> **Exercise instructions**
Only the text of the records belongs in the answer, copied exactly and without pictures.
** The data follows **
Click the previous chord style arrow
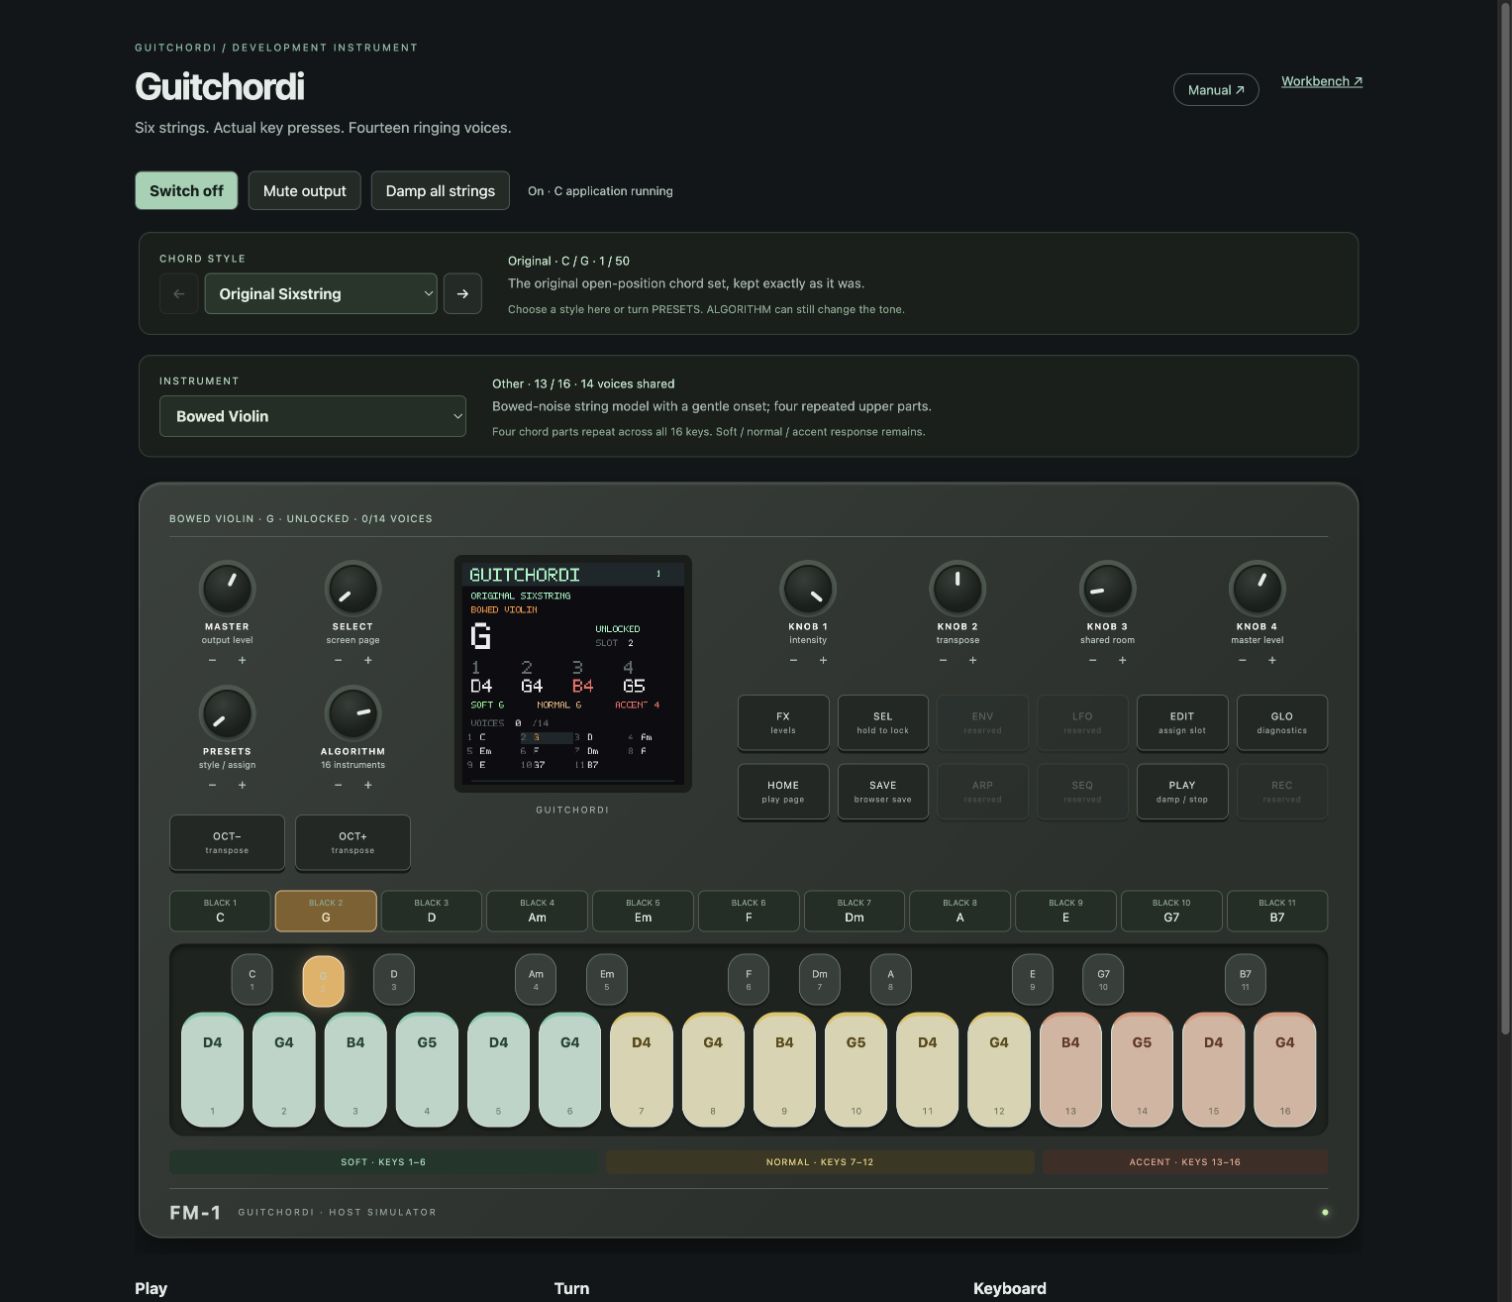The width and height of the screenshot is (1512, 1302). point(179,294)
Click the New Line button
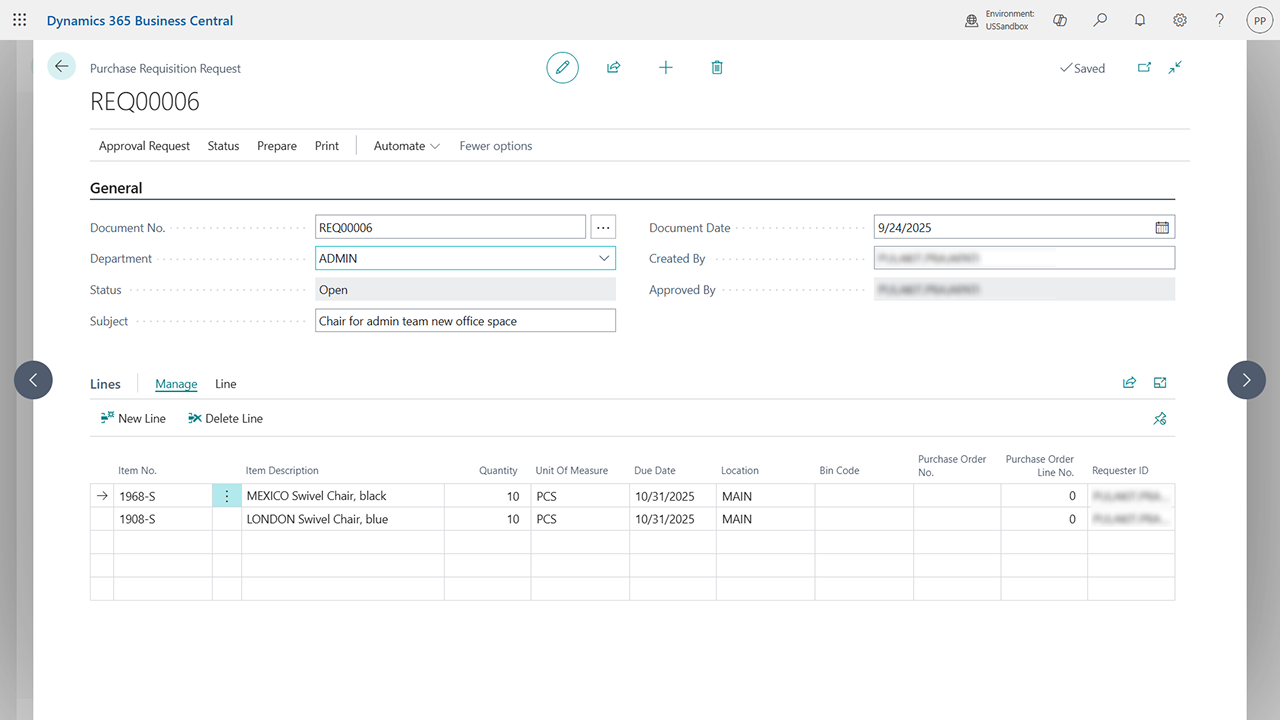The image size is (1280, 720). pyautogui.click(x=133, y=418)
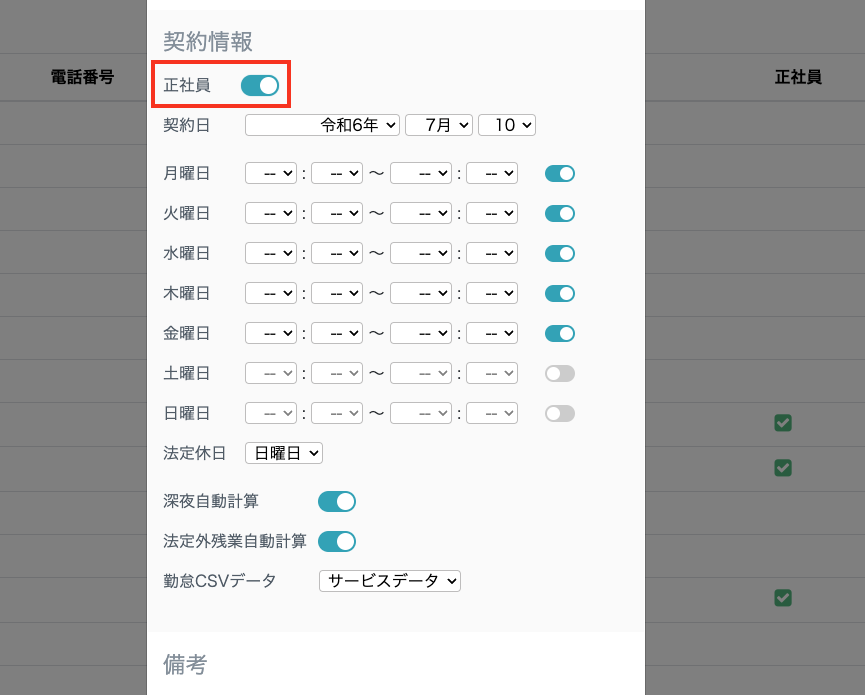
Task: Toggle off the 木曜日 switch
Action: [x=559, y=293]
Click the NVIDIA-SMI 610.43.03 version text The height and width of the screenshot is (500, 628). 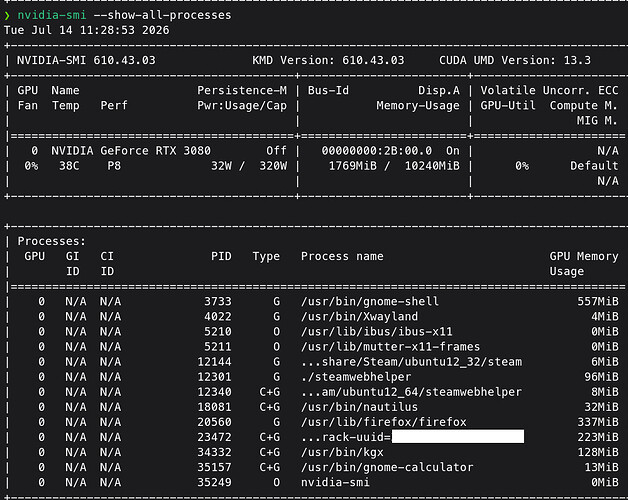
** End of The data **
> **Task response**
Click the previous chord style arrow
The width and height of the screenshot is (1512, 1302). point(179,294)
Click the New Line button
The image size is (1280, 720). pyautogui.click(x=133, y=418)
Task: Toggle off the 木曜日 switch
Action: [x=559, y=293]
Click the NVIDIA-SMI 610.43.03 version text The height and width of the screenshot is (500, 628). 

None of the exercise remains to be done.